Patients seem to have durable responses, as 40% of them achieved a complete response. For patients who achieved a CR, the median duration of response for those patients has not been reached. Therefore, a patient with DLBCL who experiences a CR with axi-cel therapy could remain in remission for many months and potentially years. In fact, patients treated at the National Cancer Institute with the same CAR T-cell therapy construct are in remission 4 years out and counting—so we think this therapy could really be durable for these patients.
The pivotal portion of the trial has completed enrollment, but we will continue to follow those patients for hopefully many, many years to come. It’s early. We have treated, to our knowledge, the first commercial patient at Moffitt Cancer Center and it’s a process similar to the clinical trial. We have to carefully select the patient and make sure they are fit and healthy enough to receive the therapy.
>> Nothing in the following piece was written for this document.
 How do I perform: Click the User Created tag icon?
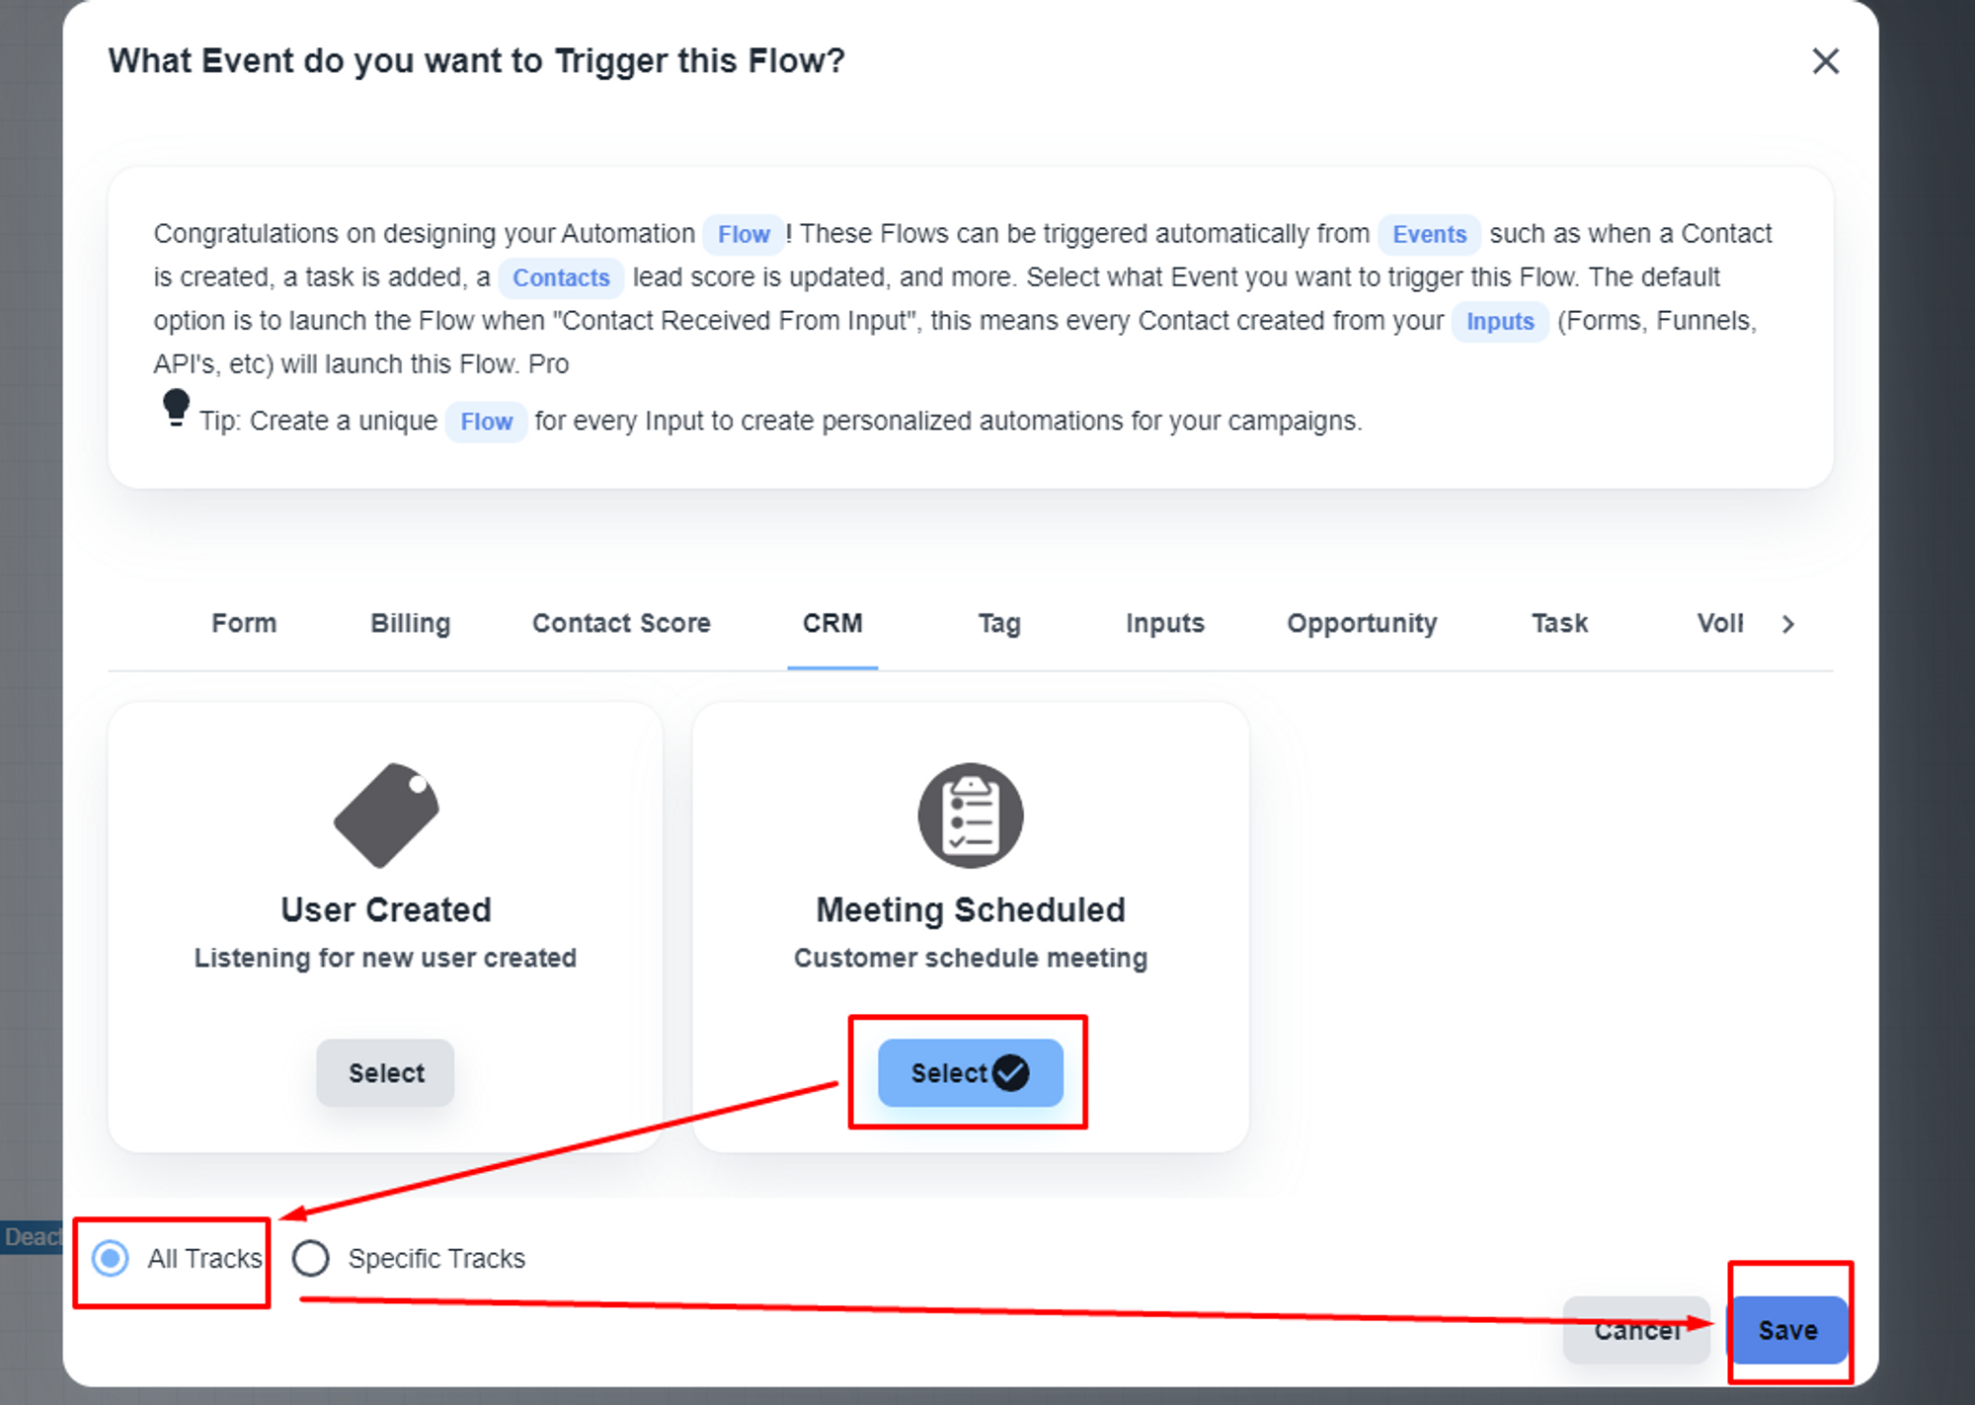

It is quite remarkable; these are patients who have no other options. We know from historical data that these patients have a very low chance of having a CR to standard chemotherapy; it is a 7% chance. Seeing CR rates of over 50% on the ZUMA-1 trial and durable responses in 42% of patients is pretty amazing. At the 2017 ASH Annual Meeting, we presented a safety management study for axi-cel designed to administer prophylactic levetiracetam and prophylactic tocilizumab (Actemra) to potentially prevent neurological toxicities and CRS. What we found is that prophylactic tocilizumab does appear to decrease the rate of severe CRS, and the rates of severe neurological toxicity were similar.
This study enrolled 34 patients. Patients received tocilizumab on day 2 after CAR T-cell infusion to prevent CRS and levetiracetam began on day 0 of CAR T-cell infusion. We are in process of updating the protocol and considering different schedules or different approaches to prevent those toxicities. However, it is very interesting that patients have lower severe CRS rates, and appear to have similar efficacy. It is also important to note that the level of CAR T cells in the blood were not different in patients who received theses prophylactic medications.
We also found some interesting data in the central nervous system (CNS). We paired CNS analyses before and after CAR T-cell therapy, and the patients with severe neurologic toxicity had elevation of key cytokines and chemokines, suggesting that the CAR T cells and myeloid cells are in the CNS secreting cytokines and are likely associated with those toxicities.